> [Task requirements]:
Write the records out once more, exactly as they appear below.

*** Opening Information given ***

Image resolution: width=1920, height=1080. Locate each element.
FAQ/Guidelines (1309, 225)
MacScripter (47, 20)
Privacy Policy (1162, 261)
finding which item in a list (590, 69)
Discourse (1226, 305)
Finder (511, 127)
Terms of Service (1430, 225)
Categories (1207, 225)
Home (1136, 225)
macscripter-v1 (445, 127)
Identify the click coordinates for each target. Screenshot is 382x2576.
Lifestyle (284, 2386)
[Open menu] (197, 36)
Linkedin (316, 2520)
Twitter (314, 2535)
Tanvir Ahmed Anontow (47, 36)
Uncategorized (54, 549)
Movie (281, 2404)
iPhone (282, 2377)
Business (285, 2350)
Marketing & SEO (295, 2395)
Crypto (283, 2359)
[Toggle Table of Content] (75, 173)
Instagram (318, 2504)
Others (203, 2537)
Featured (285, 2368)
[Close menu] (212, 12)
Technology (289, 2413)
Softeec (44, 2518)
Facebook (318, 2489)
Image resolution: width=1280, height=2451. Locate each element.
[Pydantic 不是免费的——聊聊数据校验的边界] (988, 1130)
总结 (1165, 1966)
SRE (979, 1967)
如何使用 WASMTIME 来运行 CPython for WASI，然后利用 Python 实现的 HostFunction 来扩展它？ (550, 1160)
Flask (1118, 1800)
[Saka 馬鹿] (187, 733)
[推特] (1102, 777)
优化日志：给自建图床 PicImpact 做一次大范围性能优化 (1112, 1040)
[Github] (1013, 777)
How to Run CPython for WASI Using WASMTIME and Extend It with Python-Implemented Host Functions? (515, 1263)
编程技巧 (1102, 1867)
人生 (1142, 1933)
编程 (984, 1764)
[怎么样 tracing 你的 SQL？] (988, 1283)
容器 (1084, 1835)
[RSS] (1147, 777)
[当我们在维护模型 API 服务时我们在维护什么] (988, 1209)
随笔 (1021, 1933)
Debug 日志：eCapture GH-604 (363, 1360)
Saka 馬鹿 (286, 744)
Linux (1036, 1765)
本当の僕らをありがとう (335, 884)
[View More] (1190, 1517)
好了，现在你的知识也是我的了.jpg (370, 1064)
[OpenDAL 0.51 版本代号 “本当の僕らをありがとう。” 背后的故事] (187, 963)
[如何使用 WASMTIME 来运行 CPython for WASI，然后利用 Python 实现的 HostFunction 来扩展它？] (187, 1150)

*** Closing Information given ***

> [Solution below]:
Image resolution: width=1920, height=1080. Locate each element.
FAQ/Guidelines (1309, 225)
MacScripter (47, 20)
Privacy Policy (1162, 261)
finding which item in a list (590, 69)
Discourse (1226, 305)
Finder (511, 127)
Terms of Service (1430, 225)
Categories (1207, 225)
Home (1136, 225)
macscripter-v1 (445, 127)
Identify the click coordinates for each target. Screenshot is 382x2576.
Lifestyle (284, 2386)
[Open menu] (197, 36)
Linkedin (316, 2520)
Twitter (314, 2535)
Tanvir Ahmed Anontow (47, 36)
Uncategorized (54, 549)
Movie (281, 2404)
iPhone (282, 2377)
Business (285, 2350)
Marketing & SEO (295, 2395)
Crypto (283, 2359)
[Toggle Table of Content] (75, 173)
Instagram (318, 2504)
Others (203, 2537)
Featured (285, 2368)
[Close menu] (212, 12)
Technology (289, 2413)
Softeec (44, 2518)
Facebook (318, 2489)
Image resolution: width=1280, height=2451. Locate each element.
[Pydantic 不是免费的——聊聊数据校验的边界] (988, 1130)
总结 (1165, 1966)
SRE (979, 1967)
如何使用 WASMTIME 来运行 CPython for WASI，然后利用 Python 实现的 HostFunction 来扩展它？ (550, 1160)
Flask (1118, 1800)
[Saka 馬鹿] (187, 733)
[推特] (1102, 777)
优化日志：给自建图床 PicImpact 做一次大范围性能优化 (1112, 1040)
[Github] (1013, 777)
How to Run CPython for WASI Using WASMTIME and Extend It with Python-Implemented Host Functions? (515, 1263)
编程技巧 (1102, 1867)
人生 (1142, 1933)
编程 (984, 1764)
[怎么样 tracing 你的 SQL？] (988, 1283)
容器 (1084, 1835)
[RSS] (1147, 777)
[当我们在维护模型 API 服务时我们在维护什么] (988, 1209)
随笔 (1021, 1933)
Debug 日志：eCapture GH-604 (363, 1360)
Saka 馬鹿 (286, 744)
Linux (1036, 1765)
本当の僕らをありがとう (335, 884)
[View More] (1190, 1517)
好了，现在你的知识也是我的了.jpg (370, 1064)
[OpenDAL 0.51 版本代号 “本当の僕らをありがとう。” 背后的故事] (187, 963)
[如何使用 WASMTIME 来运行 CPython for WASI，然后利用 Python 实现的 HostFunction 来扩展它？] (187, 1150)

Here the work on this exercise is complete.